The FCC on Thursday said China’s
Communist Party has “substantial control” over the company.
In April , the FCC told China Telecom, China Unicom Americas Ltd., Pacific Networks Corp. and its subsidiary ComNet to explain why the agency shouldn’t move to revoke their authorizations.
China Telecom Americas in a June 8 filing told the FCC it’s an independent business based in the U.S. and isn’t subject to Chinese government control.

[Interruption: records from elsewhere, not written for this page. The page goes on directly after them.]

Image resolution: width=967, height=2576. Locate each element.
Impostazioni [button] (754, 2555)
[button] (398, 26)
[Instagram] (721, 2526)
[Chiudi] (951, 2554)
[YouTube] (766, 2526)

It called for a hearing if the FCC were to move against it.
The FCC barred China Mobile from the U.S. market last year, and said it would review other companies’ records.
The agency seems set to continue considering national security restrictions, said Commissioner Michael O’Rielly, a Republican who is departing the agency after his term expired.
“We are closing our market in our national security interest,” O’Rielly said. “And it has ramifications and repercussions, but we still have to do it because it’s the right thing.”
The FCC, Congress and President Donald Trump’s administration are confronting China on a range of issues including trade and the novel coronavirus. Thursday’s votes signalled continued vigilance on national security matters at the agency after President-elect Joe Biden’s administration takes over in January.